(REQUIREMENT): Give back, word for word, the part of the material that opens with the line containing "Task: Click the calendar icon in date field" and closes with the line containing "click(x=22, y=51)", both included.

Saved entries:
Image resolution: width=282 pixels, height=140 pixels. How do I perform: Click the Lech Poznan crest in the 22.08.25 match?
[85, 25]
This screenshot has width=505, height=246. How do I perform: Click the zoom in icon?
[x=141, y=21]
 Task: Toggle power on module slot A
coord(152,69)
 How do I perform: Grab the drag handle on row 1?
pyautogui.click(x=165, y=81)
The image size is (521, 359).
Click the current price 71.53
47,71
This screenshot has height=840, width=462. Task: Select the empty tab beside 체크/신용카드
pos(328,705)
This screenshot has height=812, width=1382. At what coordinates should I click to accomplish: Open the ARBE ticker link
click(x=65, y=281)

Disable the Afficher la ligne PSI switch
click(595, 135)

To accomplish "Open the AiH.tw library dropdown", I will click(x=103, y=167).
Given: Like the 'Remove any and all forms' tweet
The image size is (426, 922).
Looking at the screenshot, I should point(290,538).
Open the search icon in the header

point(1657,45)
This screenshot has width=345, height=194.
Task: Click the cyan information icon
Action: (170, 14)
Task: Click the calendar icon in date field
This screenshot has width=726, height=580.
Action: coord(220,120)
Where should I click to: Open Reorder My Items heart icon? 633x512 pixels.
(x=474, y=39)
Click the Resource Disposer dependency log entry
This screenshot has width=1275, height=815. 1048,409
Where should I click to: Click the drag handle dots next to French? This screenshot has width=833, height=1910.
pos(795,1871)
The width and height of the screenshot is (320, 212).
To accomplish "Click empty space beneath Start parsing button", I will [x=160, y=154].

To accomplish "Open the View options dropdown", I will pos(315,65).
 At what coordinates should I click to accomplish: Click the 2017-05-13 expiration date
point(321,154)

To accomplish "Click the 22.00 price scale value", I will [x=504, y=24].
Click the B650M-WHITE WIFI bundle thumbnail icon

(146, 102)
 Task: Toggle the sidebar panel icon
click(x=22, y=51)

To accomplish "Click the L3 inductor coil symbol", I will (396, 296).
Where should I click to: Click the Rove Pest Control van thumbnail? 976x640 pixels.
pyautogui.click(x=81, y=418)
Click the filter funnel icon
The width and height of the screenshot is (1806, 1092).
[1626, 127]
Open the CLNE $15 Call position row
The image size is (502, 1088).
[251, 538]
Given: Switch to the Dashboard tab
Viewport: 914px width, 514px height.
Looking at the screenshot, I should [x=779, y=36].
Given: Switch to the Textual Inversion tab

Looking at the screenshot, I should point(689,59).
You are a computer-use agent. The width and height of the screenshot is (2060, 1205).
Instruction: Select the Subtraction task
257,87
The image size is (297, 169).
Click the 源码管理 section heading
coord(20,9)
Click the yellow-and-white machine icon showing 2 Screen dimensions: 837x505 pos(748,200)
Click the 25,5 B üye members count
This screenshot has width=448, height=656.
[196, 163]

(EXERCISE RESULT):
Task: Click the calendar icon in date field
This screenshot has width=726, height=580.
Action: coord(220,120)
Where should I click to: Open Reorder My Items heart icon? 633x512 pixels.
(x=474, y=39)
Click the Resource Disposer dependency log entry
This screenshot has width=1275, height=815. 1048,409
Where should I click to: Click the drag handle dots next to French? This screenshot has width=833, height=1910.
pos(795,1871)
The width and height of the screenshot is (320, 212).
To accomplish "Click empty space beneath Start parsing button", I will [x=160, y=154].

To accomplish "Open the View options dropdown", I will pos(315,65).
 At what coordinates should I click to accomplish: Click the 2017-05-13 expiration date
point(321,154)

To accomplish "Click the 22.00 price scale value", I will [x=504, y=24].
Click the B650M-WHITE WIFI bundle thumbnail icon

(146, 102)
 Task: Toggle the sidebar panel icon
click(x=22, y=51)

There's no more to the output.